**Notebook to perform categorical trait classification based on a keyword search.**

The datasets are first split into a training and test dataset and classification is performed based on two dictionaries:
- The Simple Regex Search classifies the description to a trait class if that trait class is explicitely mentioned in the species description. Example: "tree, perennial, up to 10m high" will be classified to a Growth form = tree. 
- The Advanced Regex Search expands on this by also using other expert made rules for the classifications.

# Libraries & Functions

In [1]:
'''Math & Data Libraries'''
import numpy as np
import pandas as pd

In [2]:
'''ML Libraries'''
from sklearn.feature_extraction.text import CountVectorizer
from sklearn.model_selection import train_test_split

from sklearn.linear_model import LogisticRegression
from sklearn.metrics import accuracy_score, precision_score, recall_score, f1_score

In [1]:
def calculate_scores(y_test, y_pred, average = "binary"):
    """
    Calculate the accuracy, precision, recall and F1-score of prediction. 
    ---
    Parameters
    ----------
    y_test : np.array
        true trait values of the test set descriptions. 
    y_pred : np.array
        predicted trait values for the test set descriptions. 
    average : one of "binary", "macro", "micro"
        how to average trait scores for the precision, recall and f1 scores. Default to "macro" for multi-class  
    Returns
    -------
    [accuracy, precision, recall, f1] : list
        List containing the accuracy, precision, recall and F1-score of prediction
    """
    accuracy = accuracy_score(y_test, y_pred)
    precision = precision_score(y_test, y_pred, average = average)
    recall = recall_score(y_test, y_pred, average = average)
    f1 = f1_score(y_test, y_pred, average = average)

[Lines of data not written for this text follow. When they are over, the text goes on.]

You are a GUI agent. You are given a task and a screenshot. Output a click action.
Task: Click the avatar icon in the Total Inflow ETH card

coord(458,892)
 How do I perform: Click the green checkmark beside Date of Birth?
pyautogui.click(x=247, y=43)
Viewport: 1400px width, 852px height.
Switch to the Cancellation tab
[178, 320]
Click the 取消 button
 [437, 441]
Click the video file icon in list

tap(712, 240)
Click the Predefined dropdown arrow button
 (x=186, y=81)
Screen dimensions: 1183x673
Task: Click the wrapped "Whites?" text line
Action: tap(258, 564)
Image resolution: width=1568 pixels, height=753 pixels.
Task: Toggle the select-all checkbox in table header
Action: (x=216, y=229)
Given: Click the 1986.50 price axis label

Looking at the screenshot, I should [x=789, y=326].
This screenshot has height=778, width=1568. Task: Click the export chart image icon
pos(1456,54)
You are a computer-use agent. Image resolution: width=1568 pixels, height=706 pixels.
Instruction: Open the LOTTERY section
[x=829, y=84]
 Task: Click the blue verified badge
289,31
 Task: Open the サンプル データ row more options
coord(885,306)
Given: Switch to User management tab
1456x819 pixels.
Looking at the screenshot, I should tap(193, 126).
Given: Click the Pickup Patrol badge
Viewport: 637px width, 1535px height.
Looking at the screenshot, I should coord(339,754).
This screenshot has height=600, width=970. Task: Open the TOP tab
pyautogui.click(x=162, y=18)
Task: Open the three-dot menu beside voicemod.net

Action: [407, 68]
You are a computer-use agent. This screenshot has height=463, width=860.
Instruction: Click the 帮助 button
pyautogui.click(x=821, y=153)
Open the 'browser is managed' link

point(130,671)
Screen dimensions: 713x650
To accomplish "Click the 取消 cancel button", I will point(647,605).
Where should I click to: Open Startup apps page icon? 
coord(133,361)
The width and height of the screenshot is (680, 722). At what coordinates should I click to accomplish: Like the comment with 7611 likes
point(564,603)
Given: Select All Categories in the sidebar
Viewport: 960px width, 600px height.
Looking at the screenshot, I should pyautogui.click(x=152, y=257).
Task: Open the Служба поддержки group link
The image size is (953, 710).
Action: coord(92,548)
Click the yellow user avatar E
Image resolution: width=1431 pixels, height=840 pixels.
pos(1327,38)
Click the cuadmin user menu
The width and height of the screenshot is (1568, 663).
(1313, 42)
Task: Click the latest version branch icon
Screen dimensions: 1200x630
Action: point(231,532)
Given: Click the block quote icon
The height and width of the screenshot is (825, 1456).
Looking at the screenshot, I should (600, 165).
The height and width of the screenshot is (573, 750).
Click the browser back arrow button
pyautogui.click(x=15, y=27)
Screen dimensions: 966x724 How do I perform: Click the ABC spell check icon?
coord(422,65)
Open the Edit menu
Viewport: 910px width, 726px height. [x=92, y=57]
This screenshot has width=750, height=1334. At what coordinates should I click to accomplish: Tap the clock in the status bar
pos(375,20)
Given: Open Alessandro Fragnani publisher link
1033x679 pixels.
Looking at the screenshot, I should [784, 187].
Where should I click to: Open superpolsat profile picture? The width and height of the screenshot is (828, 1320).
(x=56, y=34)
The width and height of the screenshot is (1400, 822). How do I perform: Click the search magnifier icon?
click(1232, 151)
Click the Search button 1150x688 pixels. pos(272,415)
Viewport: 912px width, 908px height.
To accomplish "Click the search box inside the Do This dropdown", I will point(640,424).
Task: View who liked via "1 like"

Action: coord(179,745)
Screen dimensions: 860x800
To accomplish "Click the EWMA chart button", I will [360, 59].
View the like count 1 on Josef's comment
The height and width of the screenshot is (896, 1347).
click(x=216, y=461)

    return [accuracy, precision, recall, f1]

In [6]:
trait_values_dict = {}
trait_values_dict["1.2.1"] = ["herb", "shrub", "tree"]
trait_values_dict["1.3.1"] = ["obligatory", "terrestrial"]
trait_values_dict["1.4.1"] = ["obligatory", "self-supporting"]
trait_values_dict["2.1.1"] = ["annual", "perennial"]
trait_values_dict["2.3.1"] = ["phanerophyte", "chamaephyte", "hemicryptophyte", "cryptophyte", "therophyte"]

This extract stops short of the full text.